I prefer the longer sessions at class. Because it's more like a show and tell thing and you are putting everything together. I like being able to work on his focus and I'll admit I love the feeling of having him gliding along next to me. 

At home, we just do bits and pieces. Generally these training sessions happen while I'm making supper just after coming home from work or just before bedtime. So I do quicky heels working on focus or rapid sits or wrap about turns. Or we doodle (pivots, etc) or weave around laundry baskets, or we work on other things (fronts, etc)....


----------



## The_Artful_Dodger (Mar 26, 2009)

Definitley short sessions - otherwise we would both get bored with it!


----------



## RedDogs (Jan 30, 2010)

"it depends".

Mostly short, the exception being if I'm working on duration.... otherwise the math just doesn't work. We'll pick one part to work on and go do 10-20 some reps of that...then decide to do more of the same or more of a different aspect.


----------



## JDandBigAm (Aug 25, 2008)

I like to train short bursts of heeling too. I try to do a bit of heeling then on to what I want to work on such as jumping, retrieving dumbell etc. The last 2 times I took Jonah out to a parking lot to train I couldn't get him back into the van. I was so embarassed wrestling with a 70lb. dog who had all 4 paws pushing against the crate frame. I think he wanted to keep having fun.


----------



## Stretchdrive (Mar 12, 2011)

Definately short, and upbeats sessions. I used to heel my dogs to death, until I learned how it actually does more harm than good. Now I play then go straight into heel, then back to play, heel ect. I look back now, and wonder what my old Hank would have been like if I had known back then what I know now. I am actually having a lot more fun now too!!!


----------



## Mighty Casey and Samson's Mom (Jul 16, 2008)

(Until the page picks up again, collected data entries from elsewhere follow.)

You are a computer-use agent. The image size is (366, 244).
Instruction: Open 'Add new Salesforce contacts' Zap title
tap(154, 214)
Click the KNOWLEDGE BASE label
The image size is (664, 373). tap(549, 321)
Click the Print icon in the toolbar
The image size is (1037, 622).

I do short, upbeat practices. I think I really harmed Casey by being too serious too soon, so now we play more, treat more and keep it quick. I was a newbie handler who though everyone else was training non stop (NOT). His change in attitude in the last few months has been amazing~!


----------



## GoldenSail (Dec 30, 2008)

I try to keep them short for the most part. This is actually why I don't like drop in obedience practices is that they heel FOREVER and it is so BORING. I don't want my dog to learn that. If I go I usually sit out for good portions of it. You will never heel that much in the ring--although I do think it is good measure to do longer sessions on occasion. As they say, train 110%, or beyond the exercise so the exercise itself is easier than what they are used to.


----------



## Megora (Jun 7, 2010)

How can heeling be boring? ! 

When we do the heeling at class, you are working against distractions, including the other dogs in the class, particulary those little biddy dogs you have to weave around. And the entire time you are both training for a flashier heel and having one of those dogs who does not take his eyes off of you for a second while you both are working. Heeling behind another dog, especially one in heat (which happens once in a while) is a lot more distraction than a dog will face in the ring. And our instructor puts dots on the floor and has toys and other distractions in and around the ring as more proofing. 

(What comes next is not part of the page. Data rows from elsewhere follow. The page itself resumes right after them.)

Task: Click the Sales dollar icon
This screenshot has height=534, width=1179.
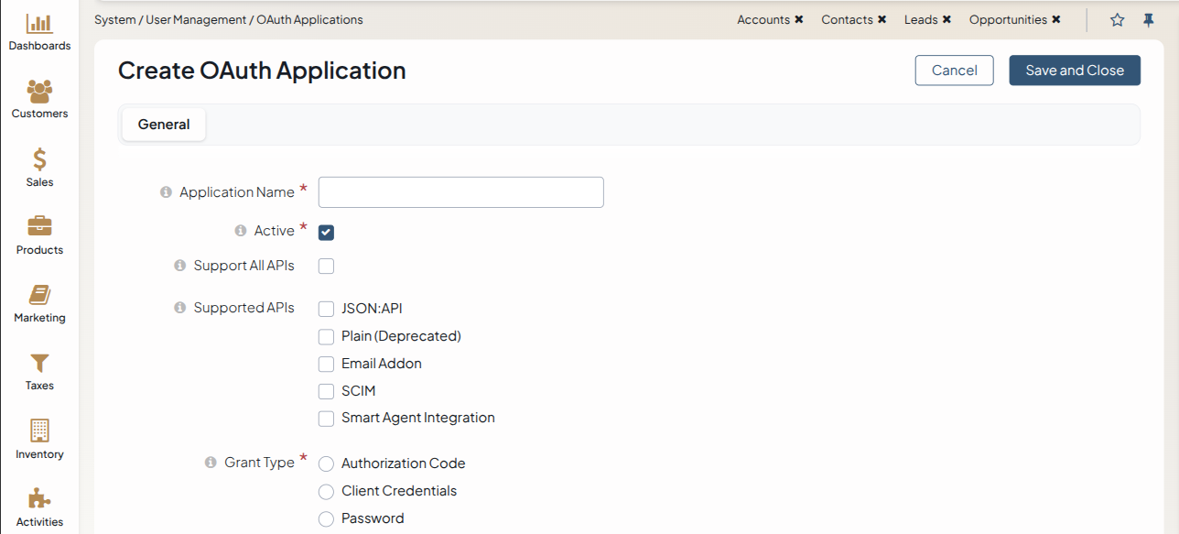Action: (39, 160)
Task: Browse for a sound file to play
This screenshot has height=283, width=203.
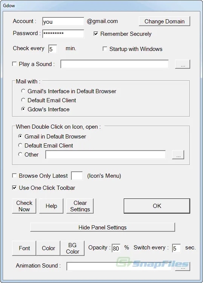Action: point(183,64)
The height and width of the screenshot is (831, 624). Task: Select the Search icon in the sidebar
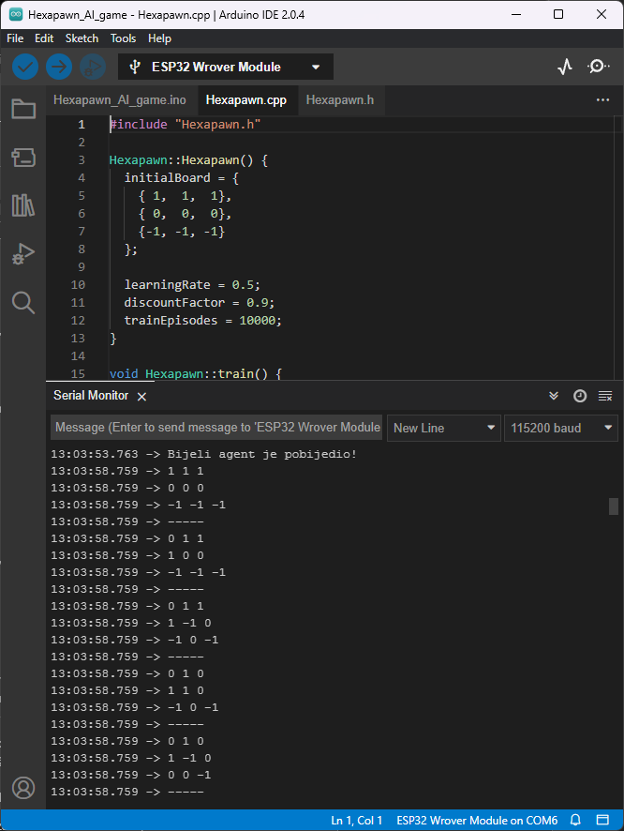[23, 301]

The one thing I hated about Jacks first year of novice classes was the lack of heeling. We'd start class off with 15 minutes of attention exercises which went into stand practice which took another 5 to 10 minutes. Oh and I forgot about pivots. Those took another 10 or 15 minutes. By the time we worked on straight line heeling, we still were not doing anything more than the bits and pieces. That's heel position, starting heel with attention and maintaining it for a couple steps, heeling forward and practicing turns, straight line group heeling where the class was divided into two groups heeling across the floor at each other and passing each other. All those things ended with us releasing our dog and cycling back to wait for our second turn. 

Now... as much as we benefited from all that practice, THAT was so boring. Jacks and I would be burned out and frustrated by the time we got to stays. *weeps*


----------



## AmberSunrise (Apr 1, 2009)

Grins - I am _so_ glad I am not in a minority  I read people saying they could heel forever, they love it so much and wonder if there is something wrong with me ...

My obedience instructor is always telling me to go to drop ins, but honestly if I am that bored with that much heeling, how can I expect my dogs to enjoy it?

I do need to start going to classes though, but perhaps switching off between all 3 dogs can make it more interesting; Casey needs to work around other dogs since they are a stress point for him (he has been attacked), Faelan and Towhee both need the distraction work and I need to get myself motivated LOL


----------



## AmberSunrise (Apr 1, 2009)

Happy said:


> I like to train short bursts of heeling too. I try to do a bit of heeling then on to what I want to work on such as jumping, retrieving dumbell etc. The last 2 times I took Jonah out to a parking lot to train I couldn't get him back into the van. I was so embarassed wrestling with a 70lb. dog who had all 4 paws pushing against the crate frame. I think he wanted to keep having fun.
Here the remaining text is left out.